Aim:
Please retype each of the following items word for word.

● ● ● ●

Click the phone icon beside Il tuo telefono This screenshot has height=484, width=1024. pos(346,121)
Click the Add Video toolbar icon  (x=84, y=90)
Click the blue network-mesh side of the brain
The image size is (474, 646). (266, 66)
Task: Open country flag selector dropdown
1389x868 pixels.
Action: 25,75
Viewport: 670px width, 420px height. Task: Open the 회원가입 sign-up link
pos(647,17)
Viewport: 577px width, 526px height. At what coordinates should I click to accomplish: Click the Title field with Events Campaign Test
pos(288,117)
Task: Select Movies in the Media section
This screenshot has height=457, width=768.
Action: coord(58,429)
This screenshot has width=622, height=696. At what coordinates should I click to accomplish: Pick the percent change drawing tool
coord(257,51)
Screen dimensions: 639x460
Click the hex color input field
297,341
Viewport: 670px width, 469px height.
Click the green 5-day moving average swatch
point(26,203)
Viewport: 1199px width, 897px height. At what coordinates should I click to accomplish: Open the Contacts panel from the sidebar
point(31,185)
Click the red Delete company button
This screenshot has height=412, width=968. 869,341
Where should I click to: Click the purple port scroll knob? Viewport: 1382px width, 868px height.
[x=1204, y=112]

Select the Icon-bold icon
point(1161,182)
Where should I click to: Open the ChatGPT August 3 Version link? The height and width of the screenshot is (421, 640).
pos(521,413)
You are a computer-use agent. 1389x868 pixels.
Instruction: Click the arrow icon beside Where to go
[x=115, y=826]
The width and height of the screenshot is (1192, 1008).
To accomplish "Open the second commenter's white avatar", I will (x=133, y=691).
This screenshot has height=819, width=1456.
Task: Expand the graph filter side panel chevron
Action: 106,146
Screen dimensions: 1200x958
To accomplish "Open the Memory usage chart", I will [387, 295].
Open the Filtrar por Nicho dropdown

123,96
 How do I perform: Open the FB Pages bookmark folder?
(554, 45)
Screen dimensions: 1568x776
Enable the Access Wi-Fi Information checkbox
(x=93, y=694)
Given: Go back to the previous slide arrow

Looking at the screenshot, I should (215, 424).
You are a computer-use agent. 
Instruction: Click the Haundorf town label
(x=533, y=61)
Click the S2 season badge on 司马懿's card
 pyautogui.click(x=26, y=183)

● ● ● ●

Correct response:
Click the phone icon beside Il tuo telefono This screenshot has height=484, width=1024. pos(346,121)
Click the Add Video toolbar icon  (x=84, y=90)
Click the blue network-mesh side of the brain
The image size is (474, 646). (266, 66)
Task: Open country flag selector dropdown
1389x868 pixels.
Action: 25,75
Viewport: 670px width, 420px height. Task: Open the 회원가입 sign-up link
pos(647,17)
Viewport: 577px width, 526px height. At what coordinates should I click to accomplish: Click the Title field with Events Campaign Test
pos(288,117)
Task: Select Movies in the Media section
This screenshot has height=457, width=768.
Action: coord(58,429)
This screenshot has width=622, height=696. At what coordinates should I click to accomplish: Pick the percent change drawing tool
coord(257,51)
Screen dimensions: 639x460
Click the hex color input field
297,341
Viewport: 670px width, 469px height.
Click the green 5-day moving average swatch
point(26,203)
Viewport: 1199px width, 897px height. At what coordinates should I click to accomplish: Open the Contacts panel from the sidebar
point(31,185)
Click the red Delete company button
This screenshot has height=412, width=968. 869,341
Where should I click to: Click the purple port scroll knob? Viewport: 1382px width, 868px height.
[x=1204, y=112]

Select the Icon-bold icon
point(1161,182)
Where should I click to: Open the ChatGPT August 3 Version link? The height and width of the screenshot is (421, 640).
pos(521,413)
You are a computer-use agent. 1389x868 pixels.
Instruction: Click the arrow icon beside Where to go
[x=115, y=826]
The width and height of the screenshot is (1192, 1008).
To accomplish "Open the second commenter's white avatar", I will (x=133, y=691).
This screenshot has height=819, width=1456.
Task: Expand the graph filter side panel chevron
Action: 106,146
Screen dimensions: 1200x958
To accomplish "Open the Memory usage chart", I will [387, 295].
Open the Filtrar por Nicho dropdown

123,96
 How do I perform: Open the FB Pages bookmark folder?
(554, 45)
Screen dimensions: 1568x776
Enable the Access Wi-Fi Information checkbox
(x=93, y=694)
Given: Go back to the previous slide arrow

Looking at the screenshot, I should (215, 424).
You are a computer-use agent. 
Instruction: Click the Haundorf town label
(x=533, y=61)
Click the S2 season badge on 司马懿's card
 pyautogui.click(x=26, y=183)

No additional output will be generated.